Chapter Four, “Restoration and Rehabilitation,” covers the years of Galla’s regency for her young son Valentinian III. Galla is especially elusive in this period; the tendency is to attribute any imperial decision in the years 425-37 to Galla, but since Roman law and government did not acknowledge the concept of “regency,” Galla’s name scarcely appears on any official document. To take an example, Sivan interprets the restoration of the elder Flavianus’ memory in 431 as a magnanimous gesture on Galla’s part (99), an attractive suggestion, but despite Sivan’s conviction that the initiative “undoubtedly” (125) lay with Galla, she has left no verifiable fingerprints; we see Flavianus’ son and grandson, the senate, and (formally, at least) the emperor Valentinian in action, but Galla is never actually mentioned anywhere. There follows an intriguing discussion of possible allusions to Galla in the character of Augustus’ daughter Julia as portrayed in Macrobius’ Saturnalia (100-2). Sivan is especially sensitive to the possible models and strategies of self-representation available to Galla. While official coinage assimilated Galla to the images used for Pulcheria and Eudocia, the sister and wife of Theodosius II, Galla had other models available. Sivan notes the parallels between Galla and Justina, her maternal grandmother and regent for Valentinian II, and proposes that Galla skillfully blended these models in order to “construct a new personality of a queenly regent” (113); later on, however, at least in an ecclesiastical context, we see Galla excluding the heterodox Justina from the ranks of approved family members (165).

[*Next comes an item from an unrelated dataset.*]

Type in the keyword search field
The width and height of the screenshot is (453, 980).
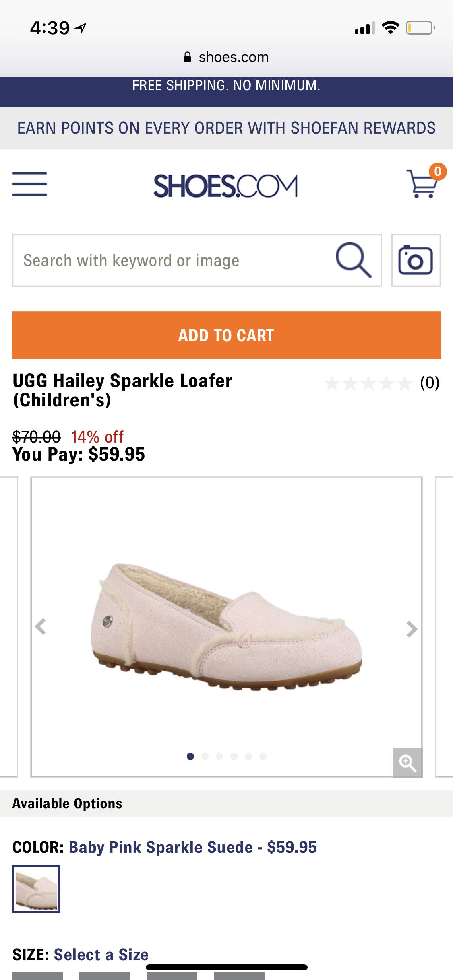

Chapter 5, “A Bride, a Book, and a Pope,” is an innovative reading of the journey of Valentinian and Galla to Constantinople in 437-8. The primary purpose of this journey was to celebrate the wedding of Valentinian to Licinia Eudoxia, daughter of Theodosius II, a moment in which the unity of the eastern and western regimes was very much on display. Sivan extends the metaphor of marriage to connect the visit with the exchange of two magnificent volumes as “wedding presents”: in response to Theodosius’ gift of a monumental codification of Roman law, Sivan proposes that Galla gave a book of her own, the magnificent illuminated manuscript known as the Ashburnham Pentateuch. Women figure prominently in the manuscript’s miniatures, and Sivan proposes that the volume was commissioned by Galla as a present for her new daughter-in-law (133). The hypothesis is intriguing, but as Sivan is well aware, nothing can be proved, and the date of this manuscript is not certain. Moreover, the quite detailed official records of the Code’s promulgation specify that it was the praetorian prefects, not Galla, who received the Code “from Theodosius’ divine hand.” The chapter then skips ahead to 450 and Galla’s support of Pope Leo’s effort to pressure Theodosius into reversing the decisions of the Second Council of Ephesus. The transition is abrupt, as the narrative moves directly from triumphant scenes of imperial unity to Galla challenging the authority of the eastern court twelve years later. Otherwise Sivan’s discussion here is quite persuasive. She argues that the two letters written by Galla to Theodosius and Pulcheria, in which she echoes Leo’s advocacy of the primacy of the see of Peter, are evidence of Galla’s reinvention of herself “as guardian of imperial morality and universal orthodoxy” (135), and evidence of an emerging community of interests between popes and emperors in the west (140).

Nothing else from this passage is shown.